The International Civil Service Effectiveness (InCiSE) Index is the first comprehensive index of international indicators of civil service effectiveness. It aims to assess the performance of central civil services around the world.
An effective civil service can play an important role in determining a country’s progress and prosperity, and the InCiSE Index’s core objective is to help countries determine how their central civil services are performing, and to learn from each other.
Building on the lessons learned during the 2017 pilot phase, the 2019 InCiSE Index is an improved index featuring refined methodology and increased volume of metrics and range of data sources.
The 2019 InCiSE Index covers 38 countries (seven more than in the previous version) and uses 46 more metrics and 5 more data sources than previously. We have also explored ways of including non-OECD countries and developing countries. To this end, the Blavatnik School has completed two country case studies, Brazil and Nigeria, to assess potential for the InCiSE Index to be used in contexts where data availability is more challenging.
The full 2019 Index, its technical report and both technical papers on Brazil and Nigeria are available for download on the right hand-side.
The InCiSE Index can be used:
- as a performance improvement tool for civil service leaders to find out which countries perform best in which areas and learn from them;
- as an accountability tool which allows citizens, government officials and politicians to find out how well their civil service is performing.
We recognise the important role central civil services can play in determining a country’s progress and prosperity, and our priority is to secure long-term funding to enable the InCiSE project to expand further. We see the InCiSE Index as a learning and performance improvement tool for governments around the world, and the goal is to produce it on a regular basis and to increase country coverage while maintaining data quality.
About the Index
The InCiSE Index is a collaboration between the Blavatnik School of Government and the Institute for Government. It is supported by the UK Civil Service and has been funded by the Open Society Foundations.
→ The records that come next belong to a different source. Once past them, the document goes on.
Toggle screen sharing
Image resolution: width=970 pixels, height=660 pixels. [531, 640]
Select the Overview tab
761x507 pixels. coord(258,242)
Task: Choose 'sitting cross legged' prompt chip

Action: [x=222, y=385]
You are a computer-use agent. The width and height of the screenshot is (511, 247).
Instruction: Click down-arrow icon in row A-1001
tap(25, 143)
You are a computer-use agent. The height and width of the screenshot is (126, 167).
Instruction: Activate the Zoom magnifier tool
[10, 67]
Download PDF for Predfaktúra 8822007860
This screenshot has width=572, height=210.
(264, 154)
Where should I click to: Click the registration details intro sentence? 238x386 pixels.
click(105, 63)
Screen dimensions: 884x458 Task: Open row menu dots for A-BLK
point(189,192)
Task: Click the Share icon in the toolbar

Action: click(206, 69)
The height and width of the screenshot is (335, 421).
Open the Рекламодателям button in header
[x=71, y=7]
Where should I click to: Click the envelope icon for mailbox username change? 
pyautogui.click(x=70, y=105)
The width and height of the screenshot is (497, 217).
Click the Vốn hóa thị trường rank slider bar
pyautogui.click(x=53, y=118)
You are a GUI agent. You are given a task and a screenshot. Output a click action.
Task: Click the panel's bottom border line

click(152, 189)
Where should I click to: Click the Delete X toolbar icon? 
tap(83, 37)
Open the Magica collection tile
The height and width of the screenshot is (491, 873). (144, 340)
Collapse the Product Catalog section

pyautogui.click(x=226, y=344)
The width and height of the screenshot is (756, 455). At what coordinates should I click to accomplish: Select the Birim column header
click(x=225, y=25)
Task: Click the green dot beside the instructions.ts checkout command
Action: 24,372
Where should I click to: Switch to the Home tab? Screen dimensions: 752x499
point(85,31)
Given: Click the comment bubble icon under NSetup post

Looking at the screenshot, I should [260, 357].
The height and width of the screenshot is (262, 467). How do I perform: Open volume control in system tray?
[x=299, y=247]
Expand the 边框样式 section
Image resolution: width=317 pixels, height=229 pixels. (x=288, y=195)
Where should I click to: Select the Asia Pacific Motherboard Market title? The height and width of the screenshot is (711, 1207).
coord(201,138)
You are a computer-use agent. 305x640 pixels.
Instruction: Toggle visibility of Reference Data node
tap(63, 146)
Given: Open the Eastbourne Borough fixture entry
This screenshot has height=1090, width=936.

The Index is focused on the central government civil service, not the public service more generally. It does not aim to be definitive and it is not possible to directly compare scores between the 2017 and 2019 results.
The InCiSE index has been designed on a framework developed in discussion with officials from national governments, international organisations, civil society partners and academics. This framework defines 17 functions and attributes that contribute to civil service effectiveness - at present, due to data availability, only 12 have been included in the index. These functions and attributes, collectively called indicators, are then disaggregated into individual metrics.